Little replicable empirical evidence on the effectiveness of prayer is available.

OBJECTIVE:

To explore the effect of intercessory prayer, positive visualization, and outcome expectancy on a wide range of medical and psychological measures in critically ill patients.

DESIGN:

2 x 3 (expectancy x treatment) factorial study.

PARTICIPANTS:

95 adult male and female volunteer hemodialysis subjects with end-stage renal disease from an outpatient clinic in Miami, Fla.

INTERVENTION:

Participants were randomly assigned to 1 of the 6 treatment conditions.

MAIN OUTCOME MEASURES:

A total of 20 dependent measures (10 medically based and 10 psychological) were used to assess the subjects' overall well-being.
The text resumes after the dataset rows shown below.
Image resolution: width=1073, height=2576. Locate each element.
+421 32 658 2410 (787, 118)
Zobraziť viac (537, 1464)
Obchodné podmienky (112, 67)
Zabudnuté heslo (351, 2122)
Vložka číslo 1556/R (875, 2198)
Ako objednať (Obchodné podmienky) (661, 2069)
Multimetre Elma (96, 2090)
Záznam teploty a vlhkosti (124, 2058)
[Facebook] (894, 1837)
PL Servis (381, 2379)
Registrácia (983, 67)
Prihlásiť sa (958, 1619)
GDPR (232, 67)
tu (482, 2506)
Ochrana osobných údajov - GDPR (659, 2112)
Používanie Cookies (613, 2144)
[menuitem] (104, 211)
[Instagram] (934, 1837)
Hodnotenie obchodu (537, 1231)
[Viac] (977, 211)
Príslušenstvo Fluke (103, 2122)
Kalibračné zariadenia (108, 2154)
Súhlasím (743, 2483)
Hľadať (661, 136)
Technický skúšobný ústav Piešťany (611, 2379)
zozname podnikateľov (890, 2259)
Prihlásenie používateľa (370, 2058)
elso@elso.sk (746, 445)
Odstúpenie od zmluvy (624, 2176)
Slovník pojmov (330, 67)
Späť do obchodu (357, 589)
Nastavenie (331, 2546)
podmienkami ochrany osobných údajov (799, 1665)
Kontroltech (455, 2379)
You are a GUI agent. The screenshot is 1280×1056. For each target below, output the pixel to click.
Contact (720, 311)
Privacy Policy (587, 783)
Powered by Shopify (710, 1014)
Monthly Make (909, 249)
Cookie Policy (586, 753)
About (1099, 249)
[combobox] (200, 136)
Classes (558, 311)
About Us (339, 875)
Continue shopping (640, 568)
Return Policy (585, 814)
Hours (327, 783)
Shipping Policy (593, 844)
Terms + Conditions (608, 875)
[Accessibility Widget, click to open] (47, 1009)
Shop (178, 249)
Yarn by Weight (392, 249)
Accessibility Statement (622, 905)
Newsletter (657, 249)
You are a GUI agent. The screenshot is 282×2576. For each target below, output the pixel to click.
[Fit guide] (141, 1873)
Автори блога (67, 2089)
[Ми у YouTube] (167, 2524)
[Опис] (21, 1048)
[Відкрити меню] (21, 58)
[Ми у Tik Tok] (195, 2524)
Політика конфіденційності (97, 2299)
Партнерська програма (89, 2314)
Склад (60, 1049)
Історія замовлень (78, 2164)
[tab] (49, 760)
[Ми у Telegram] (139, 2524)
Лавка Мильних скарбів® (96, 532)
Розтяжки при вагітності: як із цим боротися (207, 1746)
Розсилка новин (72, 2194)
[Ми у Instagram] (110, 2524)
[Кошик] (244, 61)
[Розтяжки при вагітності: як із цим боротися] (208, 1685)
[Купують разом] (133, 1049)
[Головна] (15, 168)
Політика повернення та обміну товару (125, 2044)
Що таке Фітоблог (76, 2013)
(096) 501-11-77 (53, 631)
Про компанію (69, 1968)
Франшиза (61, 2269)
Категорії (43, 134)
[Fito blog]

Analysis of covariance was used to control for pre-treatment differences between groups.

RESULTS:

Subjects who expected to receive intercessory prayer reported feeling significantly better than did those who expected to receive positive visualization (F1.93 = 5.42; P < .02). No other statistically significant main effects or interactions were found for either expectancy, intercessory prayer, or positive visualization on the remaining dependent measures. Analysis of effect sizes on all dependent measures failed to indicate even a small magnitude of effect for intercessory prayer as contrasted with expectancy on the medical or psychological variables.

CONCLUSIONS:

The effects of intercessory prayer and transpersonal positive visualization cannot be distinguished from the effect of expectancy. Therefore, those 2 interventions do not appear to be effective treatments.

PMID:
11565401
[Indexed for MEDLINE]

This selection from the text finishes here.